General Disclaimer: the following views are my own and do not necessarily reflect or represent the views or opinions of the Maker Foundation or any of its directors, executives, employees or contractors.
1. Their name
The term “real-world assets” carries a heavy assumption about what blockchain is.
We’ve all been there; acquaintances from outside crypto condescendingly asking us about these “funny internet coins” we like, wondering whether we’re gonna finally grow up and get a real job. That’s not surprising for anyone in the space anymore.
What is surprising, though, is that now we ourselves are using a term such as “real-world assets”, which reflects that same condescending attitude. If these assets are from the real world, then by implication blockchain would be the fairy-tale world, right? Let’s not buy into this narrative.
2. They’re not part of Maker’s original intent
3. Their role in maintaining the peg
RWAs were first introduced as a way to lower the price of DAI, since at the time DAI was running significantly above peg. Although we still have this problem, please note that this is a good problem to have.
It may not look like it now, but being below peg not only is a worse problem, but in some cases an insolvable one. As with any other asset, the price of DAI ultimately relies on the trust of its users. If that trust were to disappear, the demand for DAI would soon follow, as well as its price. People trust DAI because it doesn’t engage in the unreliable practices of the traditional financial system.
So while I agree that RWAs can help lower the price of DAI, I wonder if they could also help raise it.
4. The idea of breaking out of the blockchain
I recently watched Greg Di Prisco’s interview on RealVision. It’s a very good interview; Greg has a compelling way of explaining how Maker works, and also brings up interesting insights about the role of collateral in an economy.

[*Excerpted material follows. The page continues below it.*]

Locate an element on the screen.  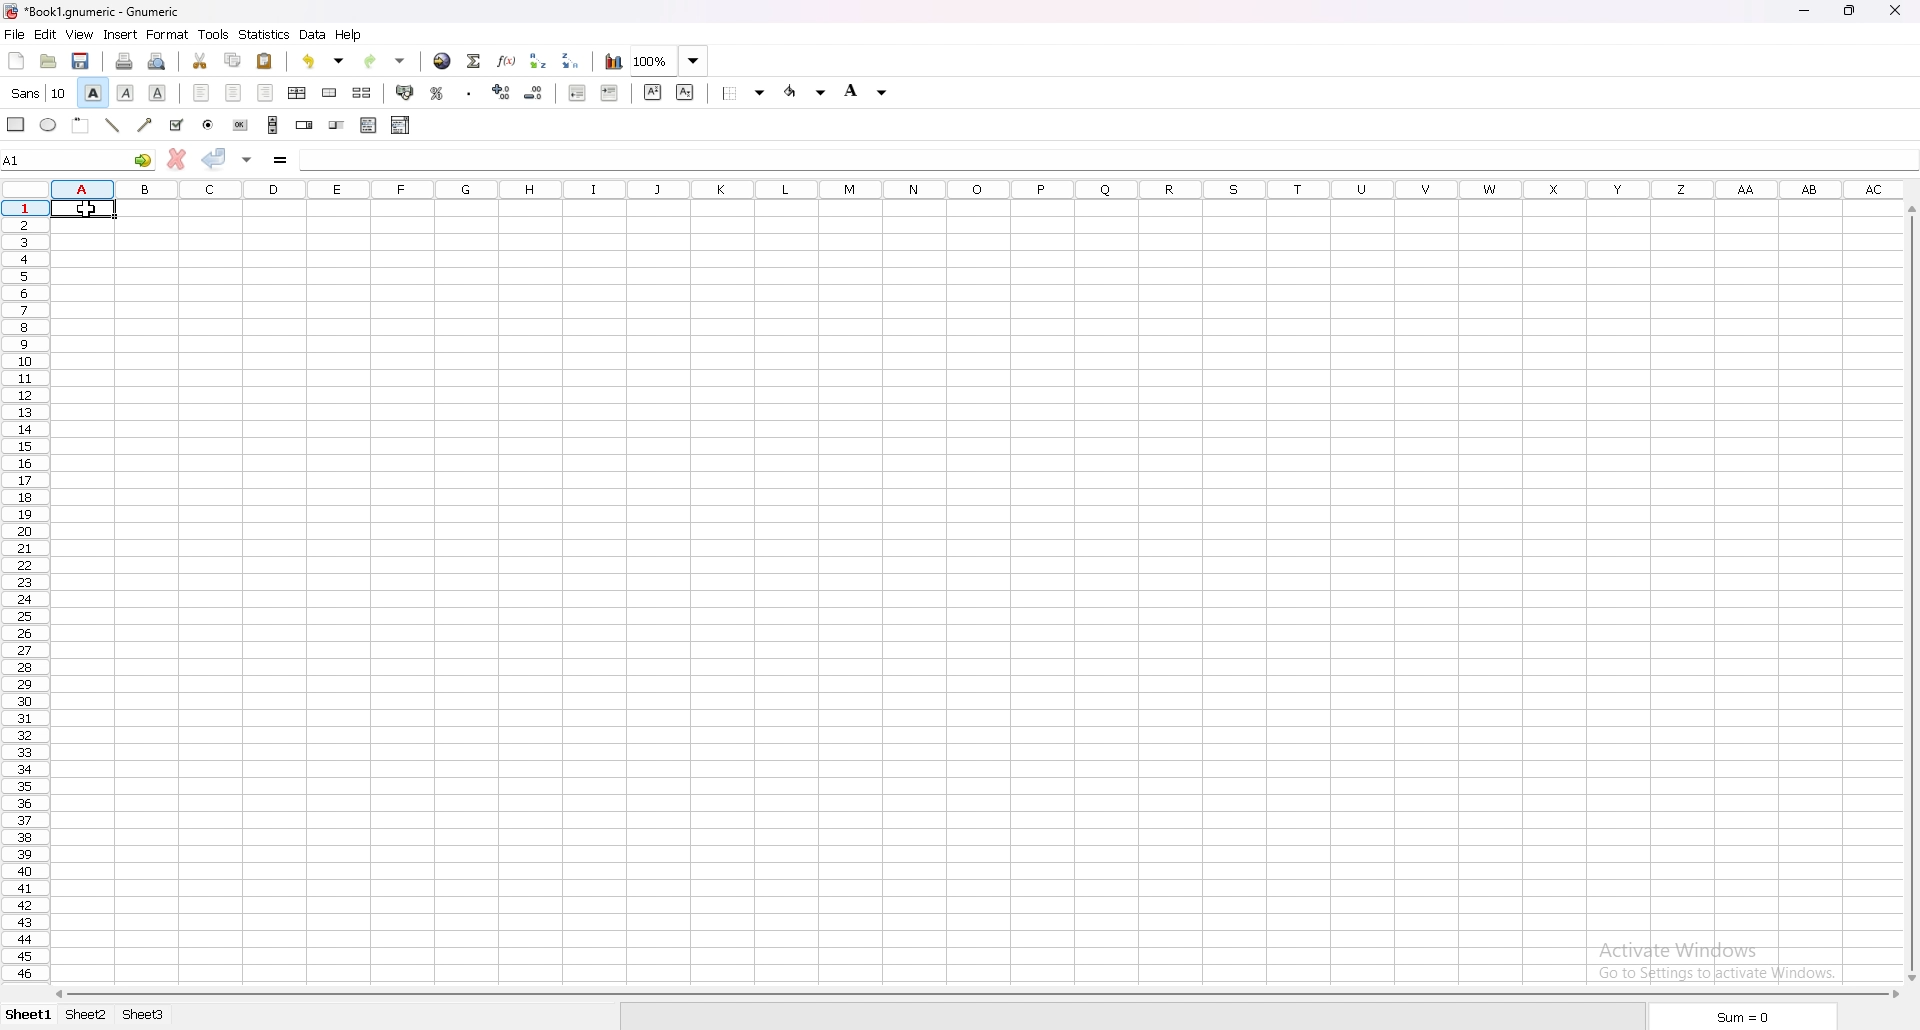
thousand separator is located at coordinates (469, 93).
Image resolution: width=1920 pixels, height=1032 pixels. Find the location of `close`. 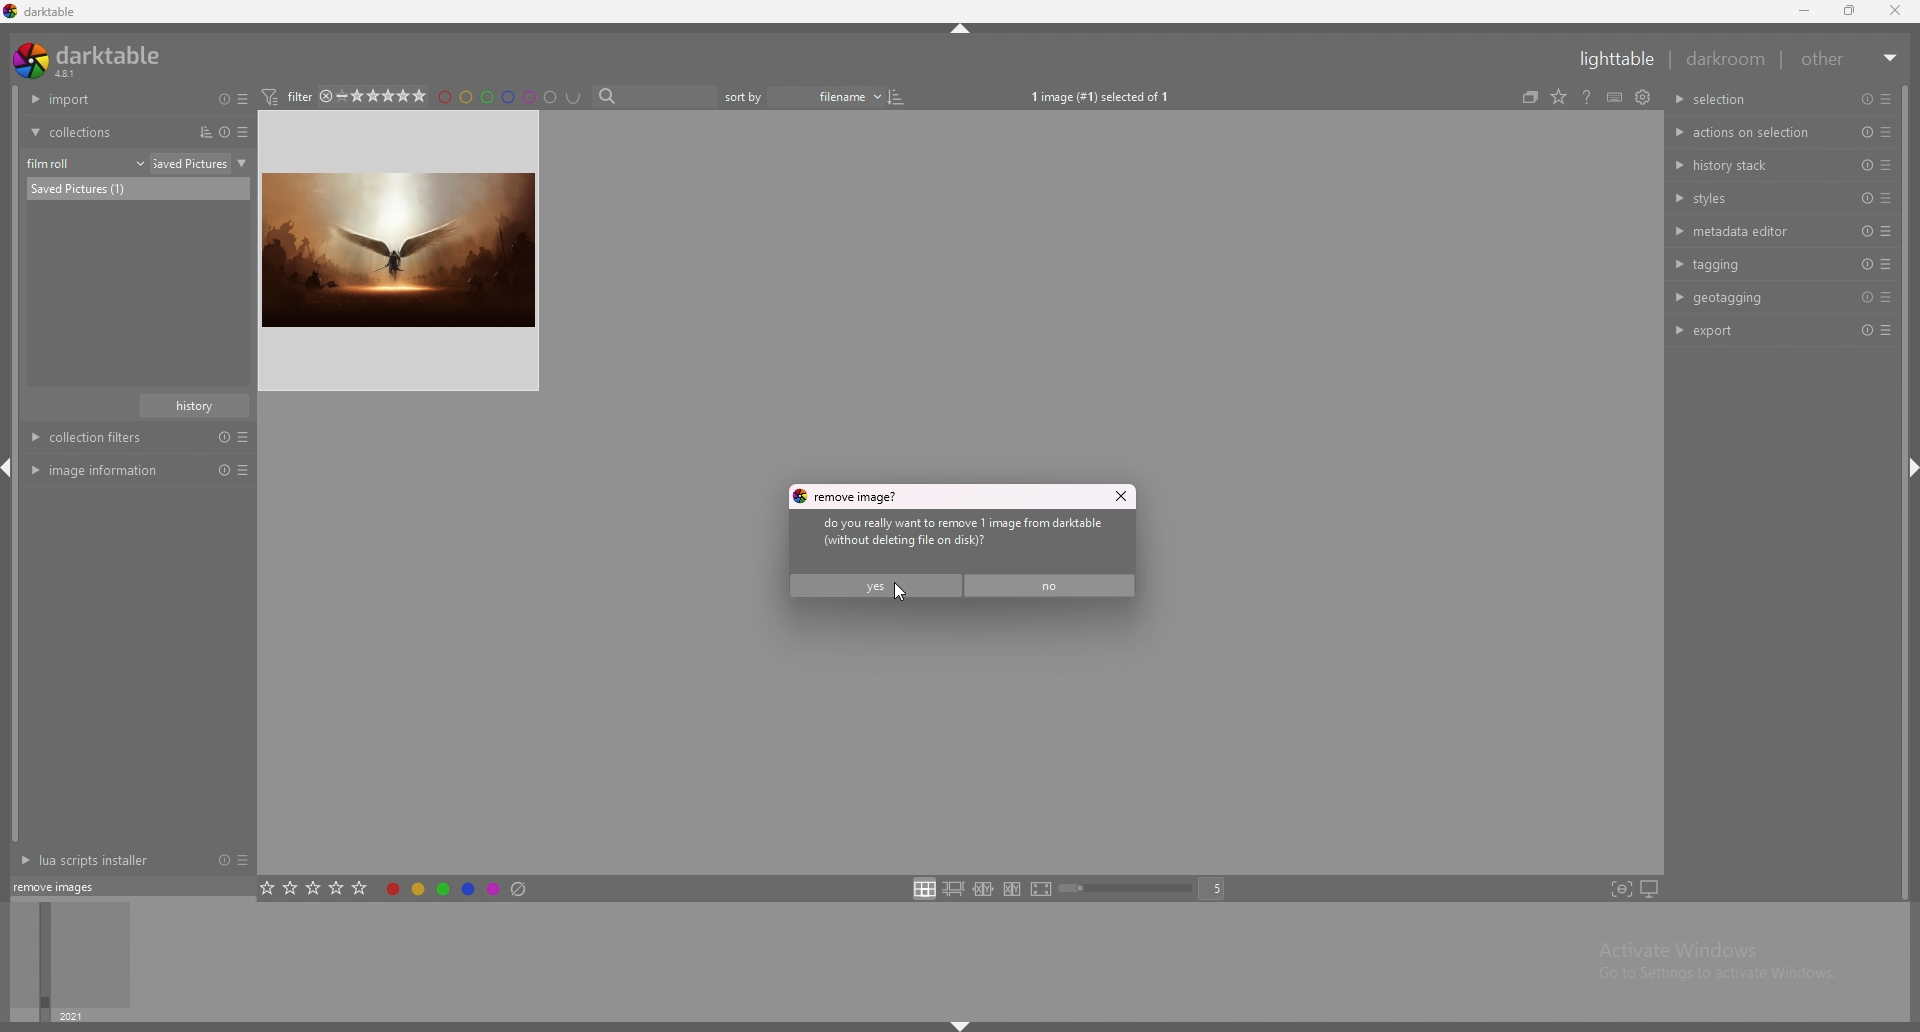

close is located at coordinates (1119, 497).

I agree with everything he says, except for the following:
This is kind of a huge moment for us; it’s when we break out of the blockchain ecosystem. Up until now, you’ve only been able to borrow against digital assets, and this was very much a proof of concept. If Maker’s ever going to serve millions of people around the world by offering them a decentralized stablecoin, it needs the credit that backs that decentralized stablecoin to be there in demand.
If you listen to the entire interview, the above statements contradict much of the rest he says. If blockchain is something we need to break out of, then why bother creating a blockchain-based system in the first place? If borrowing against on-chain assets is just a proof of concept, why not stick with traditional banks?
5. The desire to grow faster
Take a look at the growth of MCD’s market cap since its inception in november 2019. It went from zero to 2 billion in a year. Does it look like it needs to grow faster?
I don’t think so. On the contrary, I’d prefer it to grow slower.
An important argument for RWAs is that they will allow Maker to scale beyond the blockchain ecosystem. However, growing too fast is risky.
We all want Maker to change the world. I understand it can be frustrating that blockchain tech isn’t having an impact in the “real world” yet. Developing countries such as my own Colombia could benefit immensely from all the advantages of decentralization.
However, things take time. If Maker isn’t able to reach everyday people, it’s simply because crypto adoption takes time. It’s not our fault. People have a hard time changing their attitudes towards something as sensitive as money. But even if it takes a century, it doesn’t matter: we’re building something greater than ourselves.
Instead of breaking out of the blockchain into the real world, we need the real world to break out of their centralized institutions into blockchain. When that happens, blockchain is going to be the real world and it will be serving billions of users.